The problem with Lion's Main in particular is the goodies you want for wiring new neural pathways aren't released through alcohol extraction, only through hot water extraction. Brew a tea with them and you're in bidness (but it's not, in my experience, very tasty).

But the bigger problem with hot water extraction is there are no preservatives in it. It ages out in just a few days. Once it's brewed, the only way to preserve it is to freeze-dry it. And the equipment used to freeze-dry a liquid suspension is too spendy for most mushroom hobbyist, so your best bet is to look for a commercial source that sells freeze-dried, powdered hot water extract of Lion's Mane.

Fortunately, it's one of the cheapest commercially-sold mushroom medicinals, so even if you had the inclination to grow them yourself, considering the time you'd invest, how long it takes to produce a crop, and the fact that contamination ruins about 3% of even commercial grower's mushroom crops (the the number is much, much higher for the hobbyist [I lose 10-25%]), there's not much financial incentive in D-I-Y-ing it.

I'm not recommending any sources but my exposure to the topic gives me to believe that the two biggest sellers of hot water extracted powdered Lions' Mane with at least 28% beta-glucans (that's the good stuff for brain health) are Real Mushrooms (dot com) and Fresh Cap (dot com).

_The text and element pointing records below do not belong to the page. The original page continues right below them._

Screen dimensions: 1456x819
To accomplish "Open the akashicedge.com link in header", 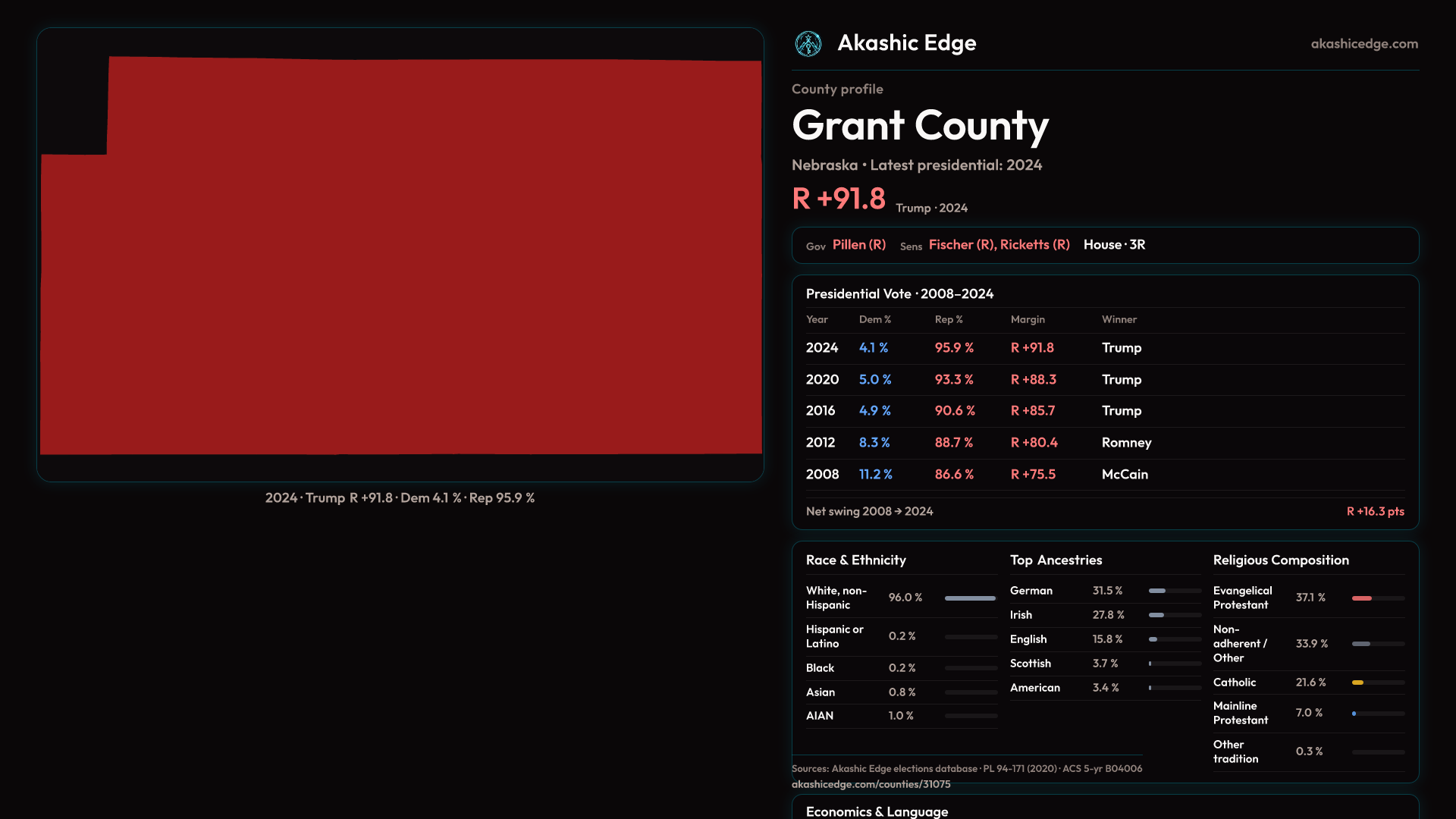I will [x=1363, y=44].

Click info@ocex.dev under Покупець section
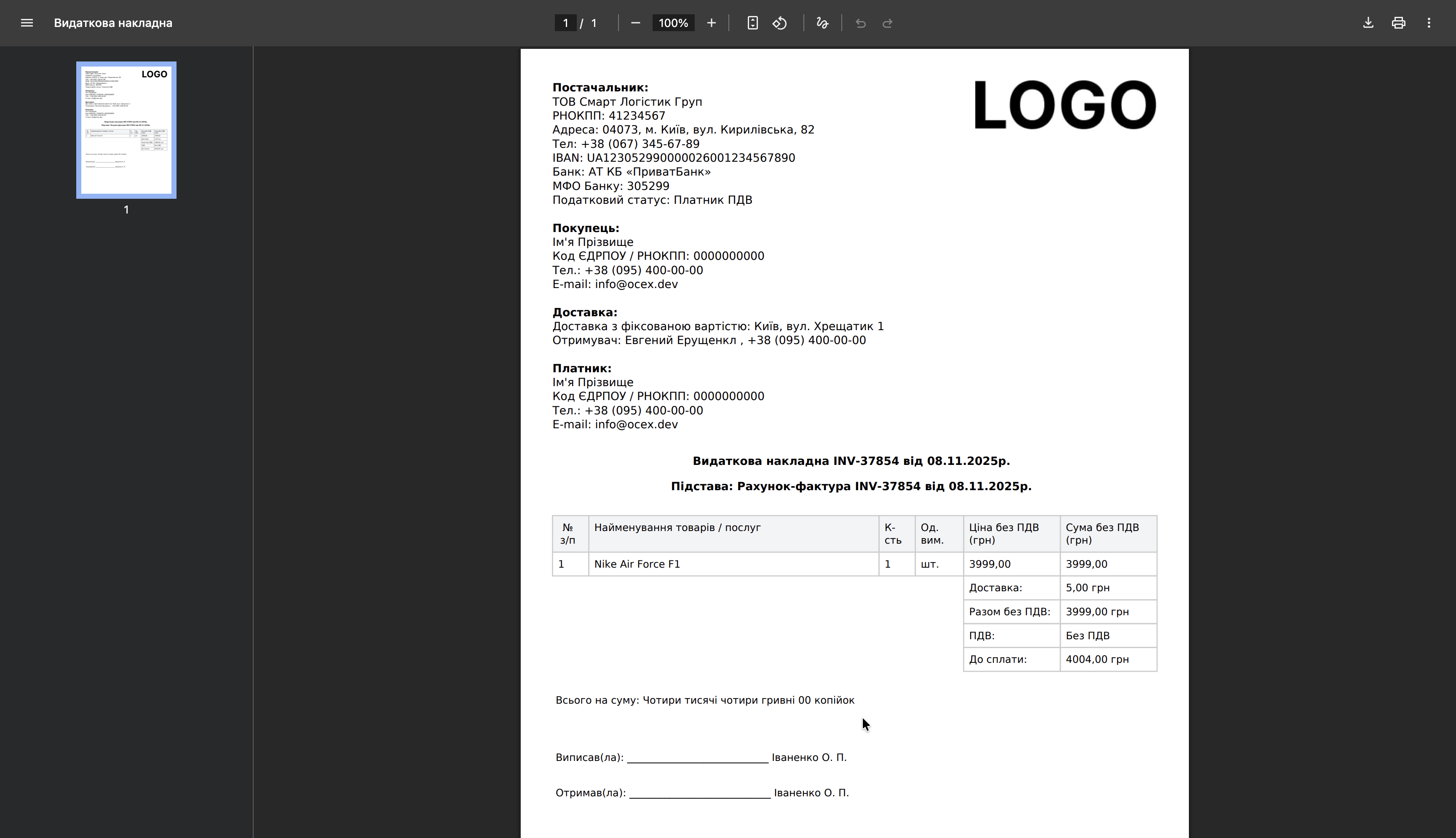coord(636,284)
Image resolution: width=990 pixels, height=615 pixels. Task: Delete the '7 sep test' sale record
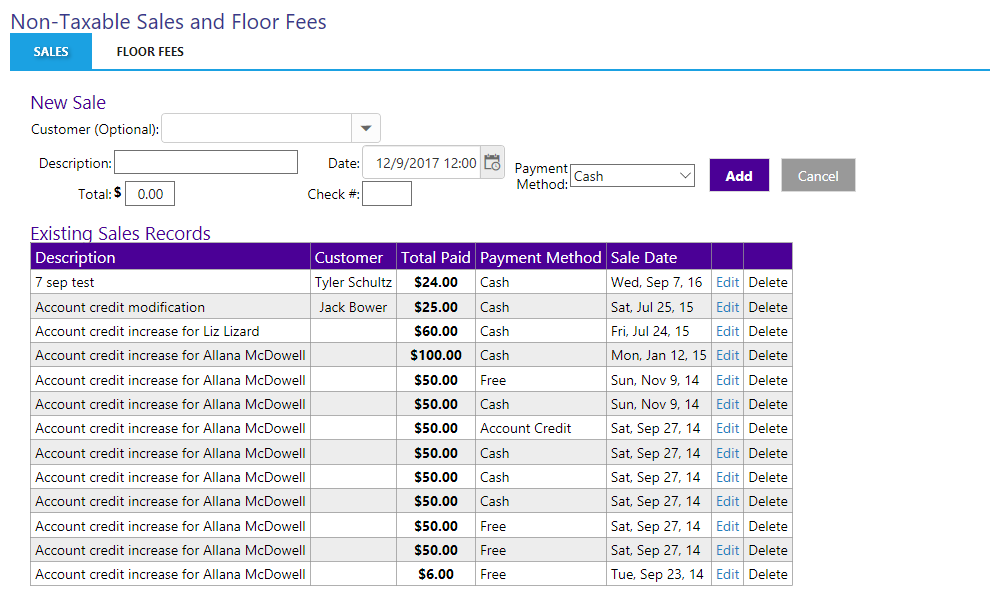tap(768, 282)
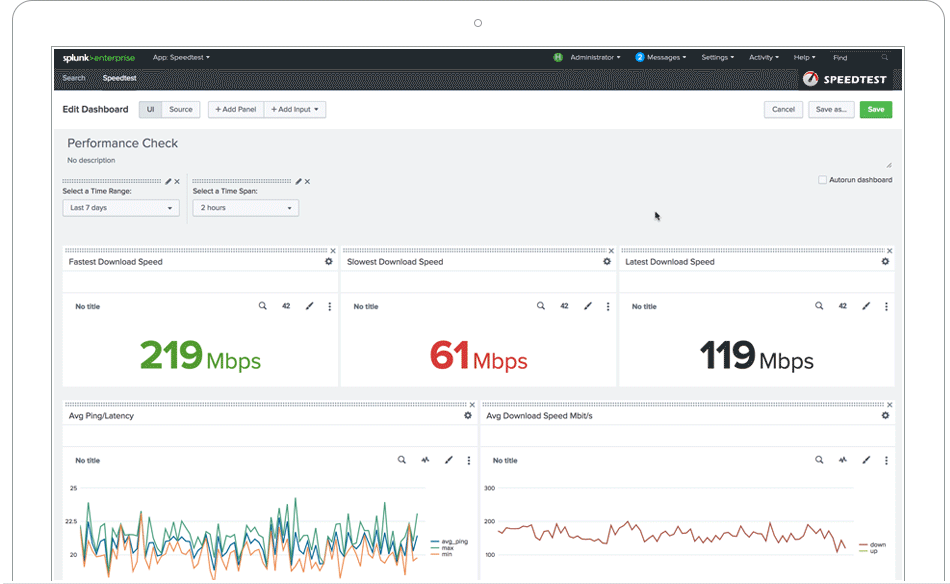Click the chart type icon in Avg Download Speed panel
The image size is (950, 584).
coord(841,460)
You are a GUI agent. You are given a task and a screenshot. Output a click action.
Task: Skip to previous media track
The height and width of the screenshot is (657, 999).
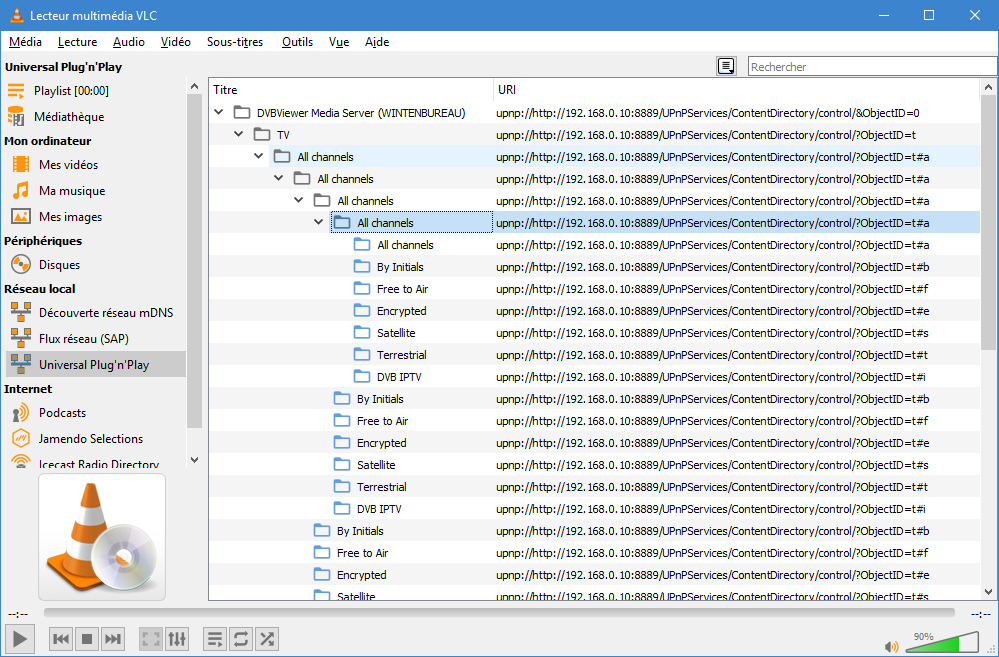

I have no financial interest in either but I have done business with both and in each case was satisfied with the product.

My preferred sources of info on the matter say both these companies buy their extract from the same third party (which only sells wholesale), so (if my sources are correct) it should be identical product.

These same sources also tell me that alcohol extract of Lion's Mane (usually sold as a tincture) is an absolute hoax. That none of the good stuff for brain health is made bioavailable through alcohol extraction. The odd thing is the majority of Lion's Mane you see sold is alcohol extracted, probably because it's far easier and cheaper to make since that spares them the expense of freeze-drying equipment.

My advice (FWIW) is ONLY buy hot water extract.